This photograph was taken Jan. 19, 1942 as the torpedoed Ciltvaira was slowly sinking to join other ships in the Graveyard of the Atlantic. Photo From The National Archives
Editor's note: Earlier this year, a reporter for Chas (The Hour), a Russian-language newspaper based in Riga, Latvia, e-mailed this writer to ask for assistance in gathering information for a story he was researching. The information that followed that first communication guided this story down a path that was cluttered with past political agendas and misunderstandings, but in the end opened up to reveal a remarkable story of perseverance, courage and the thirst for freedom.

Jan. 19, 1942, a unique part of Latvia was sunk off Nags Head when the freighter Ciltvaira was torpedoed by the German submarine U-123. The "Cilt," as it is referred to by divers, did not give up its seafaring ways easily.

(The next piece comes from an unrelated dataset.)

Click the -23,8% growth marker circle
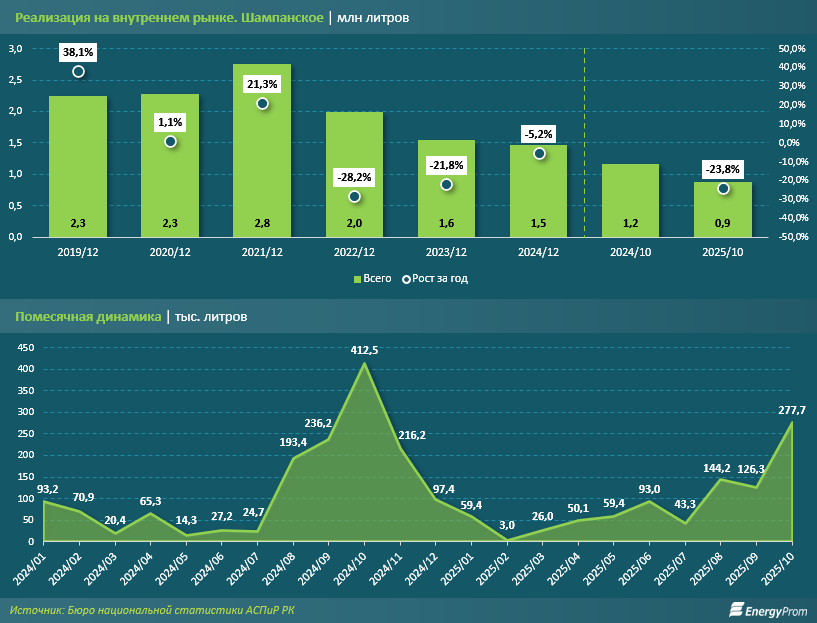This screenshot has height=623, width=817. tap(723, 189)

"She floated for two days after that," said Kevin Duffus, producer of the documentary "Torpedo Alley."

According to survivors' reports, the U.S. tanker Socony Vacuum and the Brazilian freighter Bury picked up the crew. But fearing that the Germans were still in the area, both left the scene after the Bury made an unsuccessful attempt to tow the damaged vessel. The Bury sailed to New York with nine of the men. The Socony Vacuum left the scene at the same time, heading for Charleston, S.C., with 21 crew members.

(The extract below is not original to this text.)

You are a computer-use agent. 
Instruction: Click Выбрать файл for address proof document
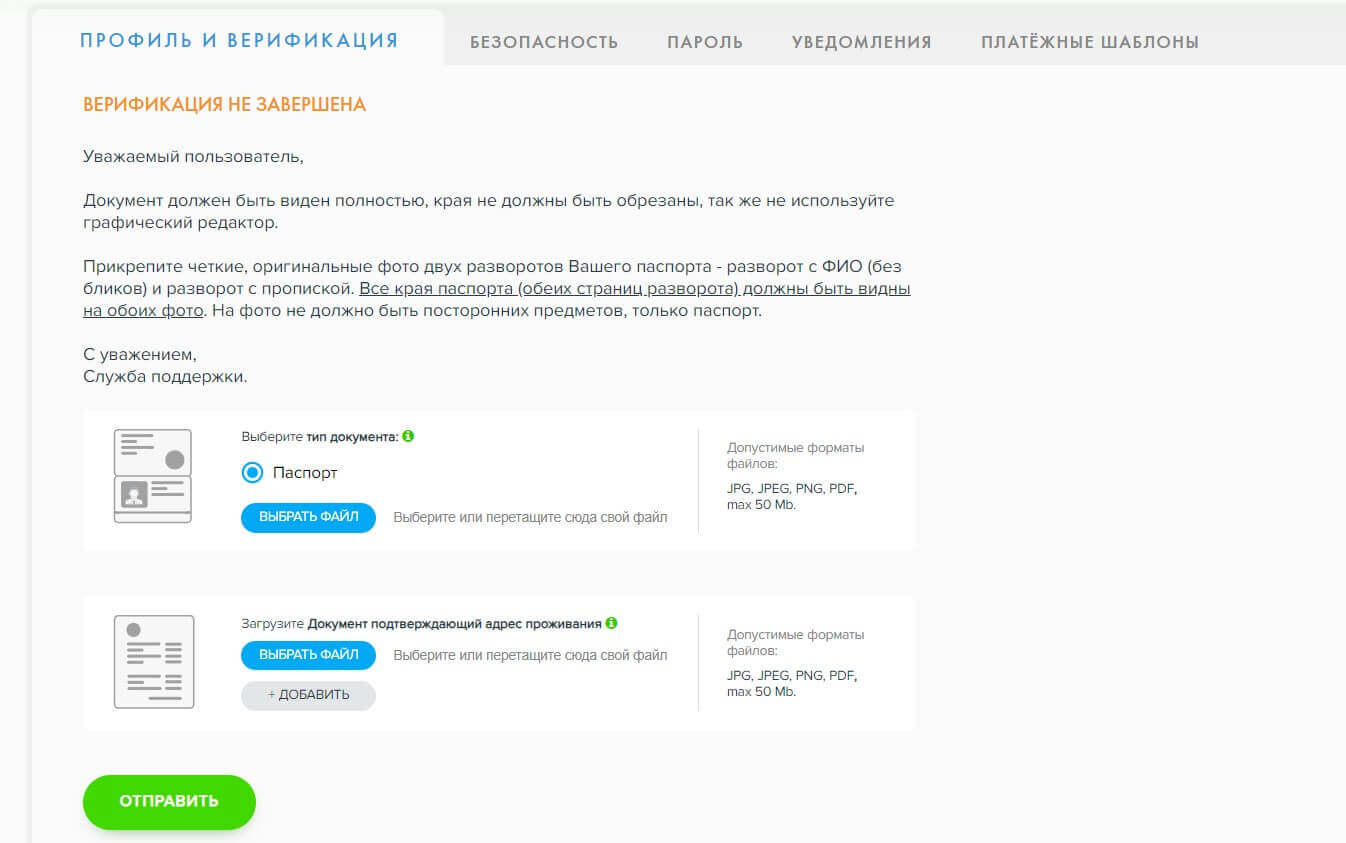click(308, 655)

Duffus, also a board member of the Graveyard of the Atlantic Museum, said that about six hours after the Ciltvaira was hit, the U.S. Navy tug Sciota arrived on the scene to lend aid to the ship, which by that time had been abandoned by the crew. The tug also attempted to tow it before finally making the decision to let it take its place among the thousands of other vessels that make up "the Graveyard of the Atlantic."

The freighter was the first Latvian vessel to be sunk in the Western Hemisphere during World War II. Five other Latvian-flagged vessels and hundreds of other ships eventually met the same fate at the hands of the Germans and Italians during the first several months of 1942. Although fires from ships routinely lit the night sky along the Outer Banks, the U.S. government denied that the waters off the nation's coast had become a killing field where the German submarines and U-boats roamed at will. Before the Germans were thwarted in their mission late in 1942, almost 400 ships and about 5,000 merchant seamen and passengers were lost along the Eastern Seaboard, the Gulf of Mexico and the Carribbean.

Passing ships silhouetted against the lights on shore were easy pickings for the subs, Duffus reported in his documentary. Outer Banks residents watched the fires burn as ship after ship was torpedoed. Some Bankers used their fishing boats to rescue crews, buried bodies that washed ashore and fed those who lived to sail another day.


The Cilt had left its home port in Latvia about two years before, when the crew said their goodbyes and made plans for their eventual return to their homeland. They didn't know that many, if not most, would never return. And they couldn't have imagined that although their national flag would continue to wave above the deck of their ship, their country would cease to exist except in their hearts and would not be reborn for more than a half century.

Eight Latvian vessels -- including the Cilt -- were working in the Atlantic Ocean, primarily off North and South America, when the Soviets gained control of the country in 1940.

The Soviets ordered the ships to return to their home ports, but the captains and crews refused to recognize any orders that didn't come from their own government, which now existed only in exile.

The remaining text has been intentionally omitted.